Many suppliers are required when building the world’s most complex systems. Respecting them would mean holding them in the same high regard as customers, challenging them, and helping them improve. This is done not by bullying or pressuring tactics but by creating long-term relationships defined by ‘win-win’ contracts based on mutual benefit and accountability.

Core Value 4: Relentless Improvement

One of the core values of Lean has been the relentless pursuit of perfection. Striving for it leads to continuous improvements to products and services. Due to this process, companies have created more and better products for less money and with happier customers, leading to higher revenues and greater profitability.

The following often lead to building a culture of relentless improvement in SAFe organizations.

Improvement activities should be prioritized as they are essential to the survival of the organization. They require an intense focus on delivering value to the customers by providing products and services that solve their problems in a preferred way over the organization’s competitors.

The goal is to have a culture of ‘everyone improving all the time.’ And a relentless driver towards achieving that goal is building a problem-solving culture within the organization. It recognizes that a gap exists between the current and desired states, requiring an iterative process to achieve the target state.

Improving doesn’t only mean taking on new work. It stresses on taking a periodic pause from the never-ending backlog of new work and address shortcomings of the process at all levels.

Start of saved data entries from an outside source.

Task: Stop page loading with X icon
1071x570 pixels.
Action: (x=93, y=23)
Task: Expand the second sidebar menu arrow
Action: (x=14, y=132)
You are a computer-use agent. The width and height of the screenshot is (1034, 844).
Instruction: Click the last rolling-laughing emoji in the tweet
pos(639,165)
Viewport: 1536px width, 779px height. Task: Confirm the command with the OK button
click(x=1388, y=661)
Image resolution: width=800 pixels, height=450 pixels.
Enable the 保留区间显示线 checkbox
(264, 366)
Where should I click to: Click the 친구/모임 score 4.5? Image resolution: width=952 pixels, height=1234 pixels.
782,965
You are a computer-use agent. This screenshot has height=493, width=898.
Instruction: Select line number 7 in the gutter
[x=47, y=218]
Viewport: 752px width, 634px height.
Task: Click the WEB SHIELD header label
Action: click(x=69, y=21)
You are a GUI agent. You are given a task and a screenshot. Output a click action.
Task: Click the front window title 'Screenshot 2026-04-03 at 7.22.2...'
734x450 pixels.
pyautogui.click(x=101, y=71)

Improvements based on opinion or conjecture will likely focus on symptoms instead of true root causes. Improvement results are objectively measured, focusing on empirical evidence. This helps an organization concentrate more on the work needed to solve problems and less on assigning blame or on pursuing improvements that are not solving the original problem.

Improvements should be designed to increase the effectiveness of the entire system that produces the sustainable flow of value instead of optimizing individual teams, silos, or subsystems.

Leadership is Required

The constant and active support of Lean-Agile leadership and a Continuous Learning Culture is pivotal in applying the SAFe Core Values. Leaders should be exemplifying the core values combined with Lean-Agile mindset, SAFe principles and practices and an orientation towards creating value for customers.